→ **Problem to work on**
Give back the records below exactly, omitting the pictures.

[Records for this task Boundary: Start]

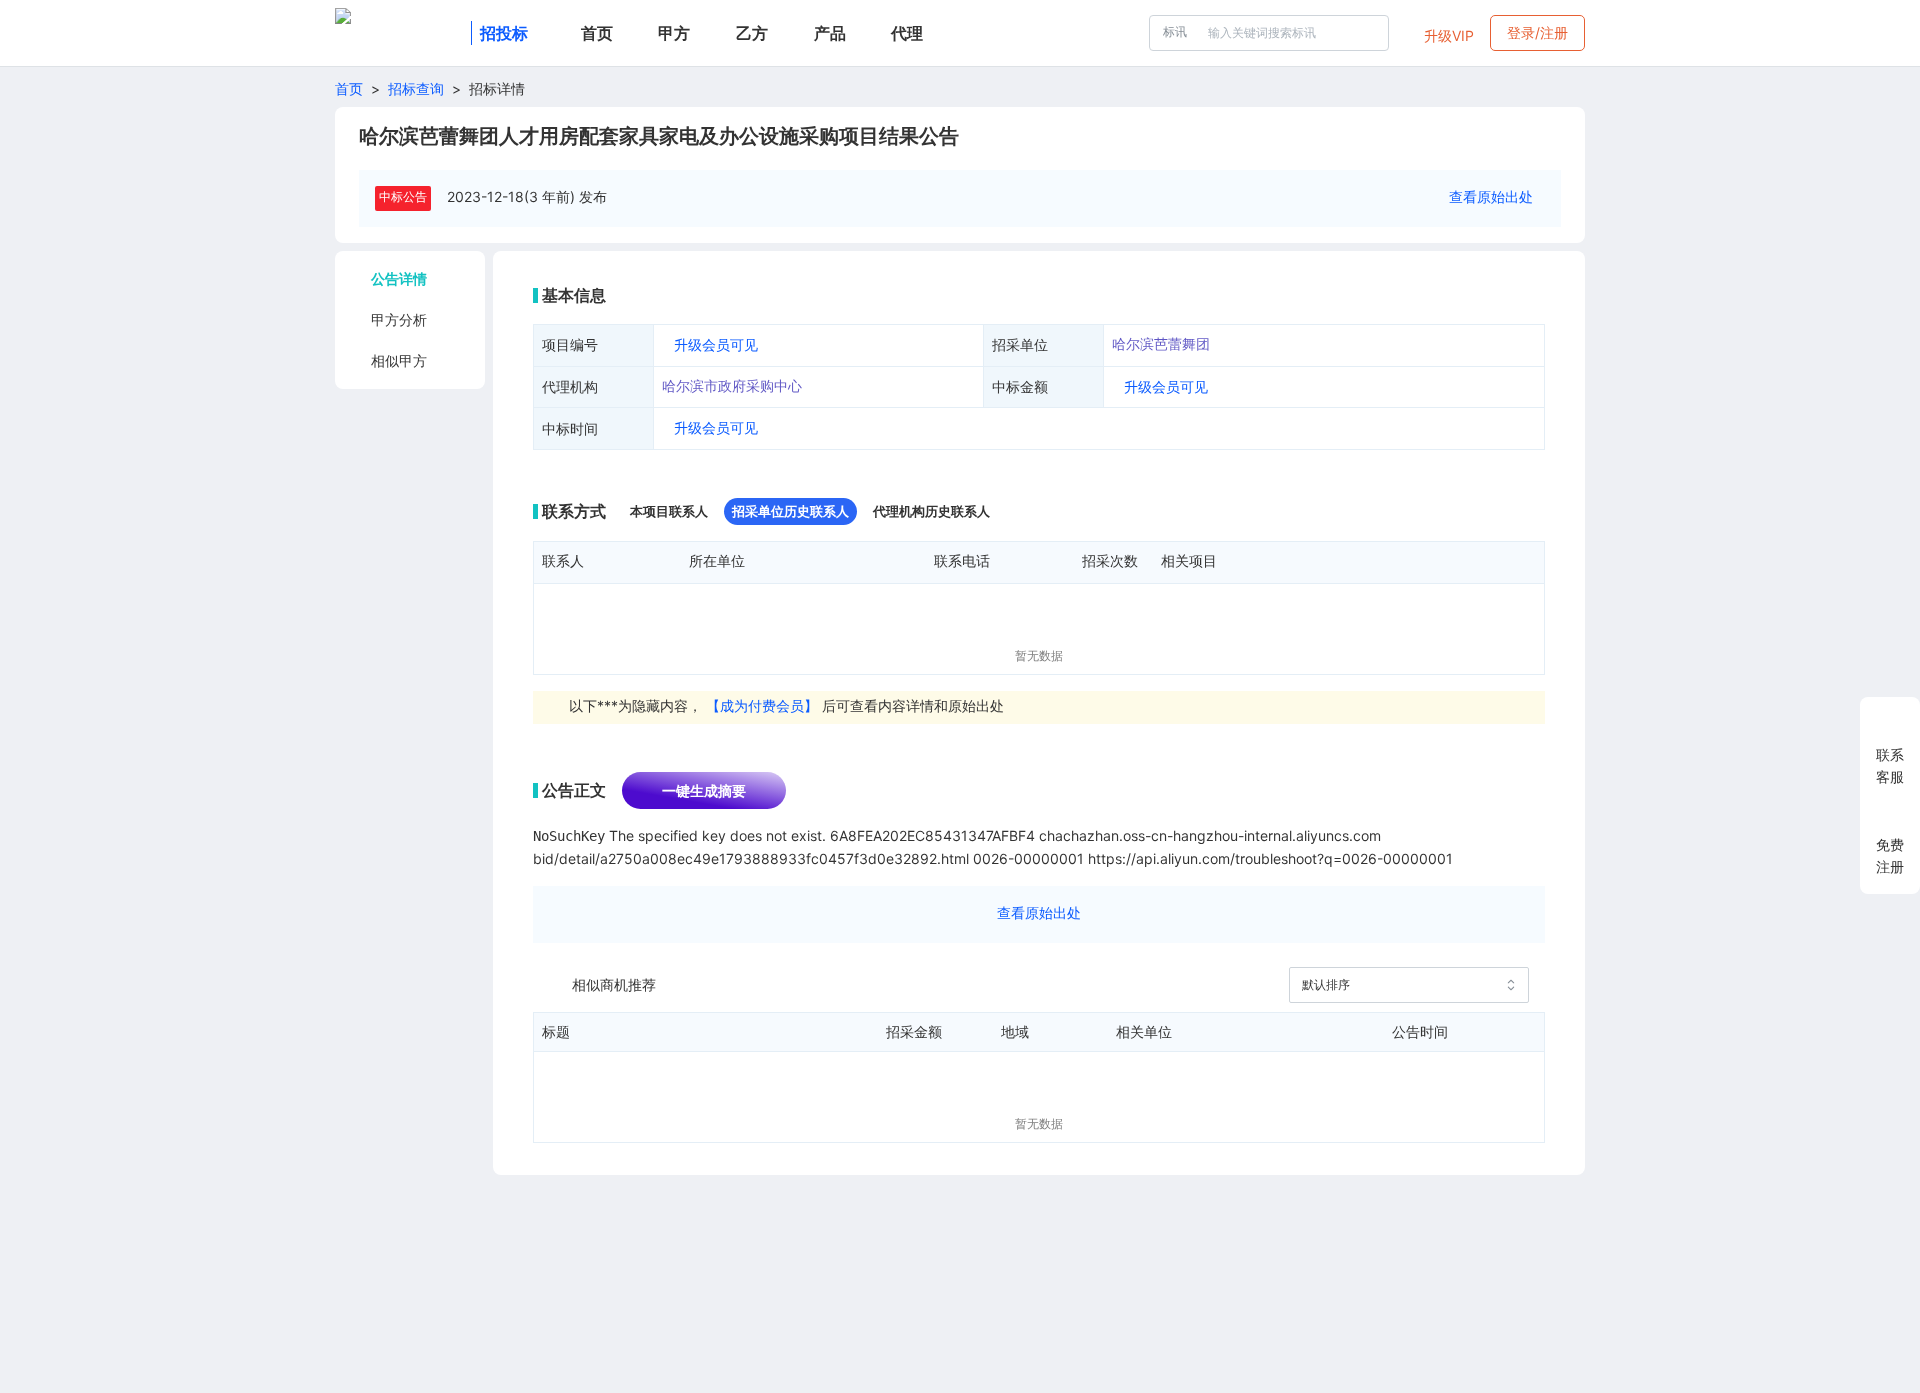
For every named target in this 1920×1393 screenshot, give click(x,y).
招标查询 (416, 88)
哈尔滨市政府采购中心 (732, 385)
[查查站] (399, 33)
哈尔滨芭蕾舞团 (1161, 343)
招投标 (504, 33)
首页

[Records for this task Boundary: End]

→ **Task solution**
For every named target in this 1920×1393 screenshot, give click(x,y).
招标查询 (416, 88)
哈尔滨市政府采购中心 (732, 385)
[查查站] (399, 33)
哈尔滨芭蕾舞团 (1161, 343)
招投标 (504, 33)
首页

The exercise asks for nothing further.